Lors de sa session plénière de juillet, le Comité économique et social européen (CESE) a approuvé de nouvelles propositions de l’UE visant à renforcer la préparation de l’Europe en matière de défense, tout en soulignant l’importance de préserver les valeurs démocratiques et d’élaborer une stratégie à long terme pour la paix.

Dans un avis récemment adopté, le CESE exprime son soutien résolu à l’instrument «Agir pour la sécurité en Europe» (SAFE), conçu pour financer les acquisitions conjointes dans le domaine de la défense et renforcer l’industrie européenne dans ce même secteur.
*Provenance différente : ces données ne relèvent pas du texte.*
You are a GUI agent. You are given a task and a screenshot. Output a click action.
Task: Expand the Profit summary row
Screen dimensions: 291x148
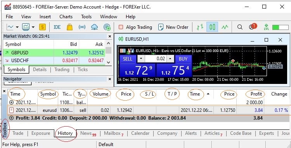[x=12, y=118]
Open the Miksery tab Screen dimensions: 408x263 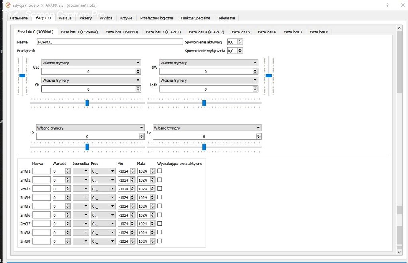tap(85, 18)
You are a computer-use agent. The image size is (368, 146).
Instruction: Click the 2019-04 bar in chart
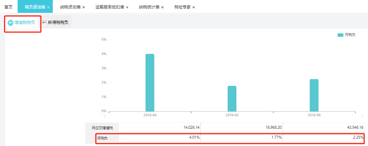[150, 83]
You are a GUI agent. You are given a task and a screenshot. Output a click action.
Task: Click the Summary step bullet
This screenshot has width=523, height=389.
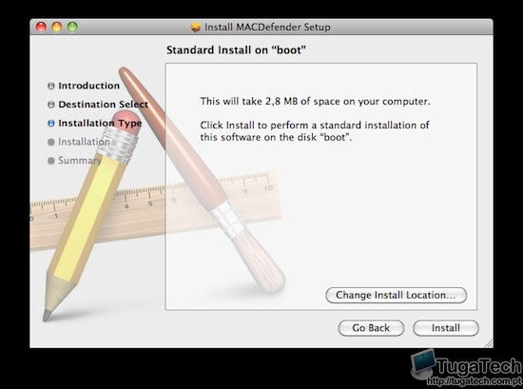pyautogui.click(x=51, y=161)
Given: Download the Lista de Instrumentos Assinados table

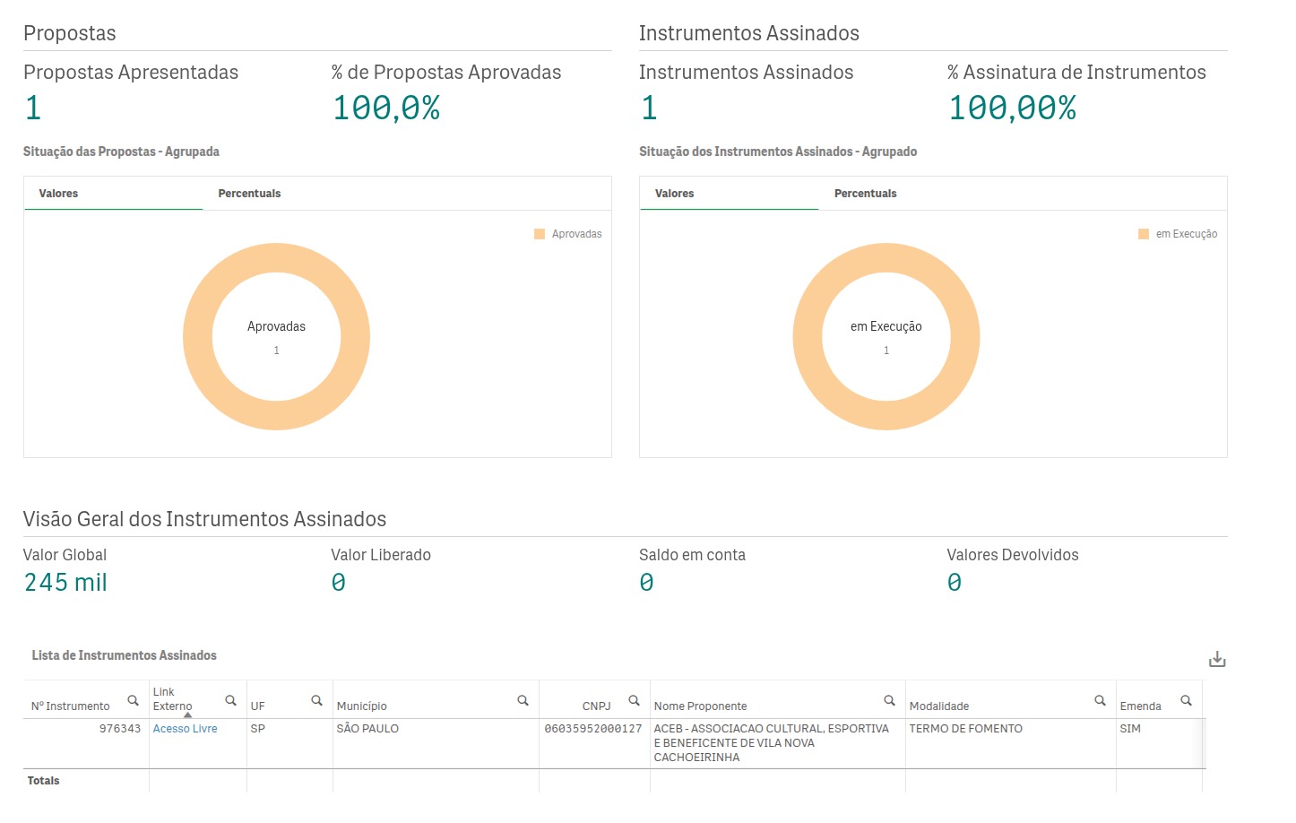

Il invite instamment les États membres à tirer pleinement parti de l’instrument SAFE, en soulignant sa capacité à stimuler les investissements dans les technologies de fabrication européenne, à améliorer la sécurité de l’approvisionnement et à renforcer l’autonomie stratégique.

«Les initiatives européennes en matière d’industrie de la défense doivent de toute urgence renforcer la capacité de l’UE et de ses États membres à préserver la paix et la sécurité», a déclaré Maurizio Mensi, rapporteur du CESE.

L’instrument SAFE répond à l’instabilité géopolitique croissante et au besoin urgent d’accroître les capacités de défense de l’Europe d’une manière coordonnée et rentable. Le Comité souligne que le financement devrait combler les lacunes les plus urgentes dont souffrent les capacités tout en renforçant la base industrielle de l’Union européenne. Des systèmes complexes et de grande valeur devraient provenir de l’Europe afin de garantir le contrôle de la conception des produits ainsi que leur adaptabilité à long terme.

Le CESE est également favorable à une participation limitée des pays tiers à la passation conjointe de marchés, réservée aux partenaires ayant conclu des accords formels en matière de défense avec l’Union. À l’heure actuelle, l’Ukraine, la Norvège et le Royaume-Uni sont explicitement les bienvenus, tandis qu’une participation plus large est considérée comme un risque pour l’indépendance technologique de l’Europe.

Dans un deuxième avis intitulé «Livre blanc conjoint — préparation de la défense européenne à l’horizon 2030», le CESE plaide en faveur d’une action élargie, au-delà de l’instrument SAFE. Il insiste sur la nécessité d’une stratégie globale de l’Union en matière de défense, mettant en garde contre une flexibilité limitée des règles nationales régissant les dépenses qui pourrait engendrer des risques d’arbitrage entre les investissements dans le domaine de la défense et les politiques sociales essentielles. Il affirme que la sécurité doit aller de pair avec la résilience démocratique.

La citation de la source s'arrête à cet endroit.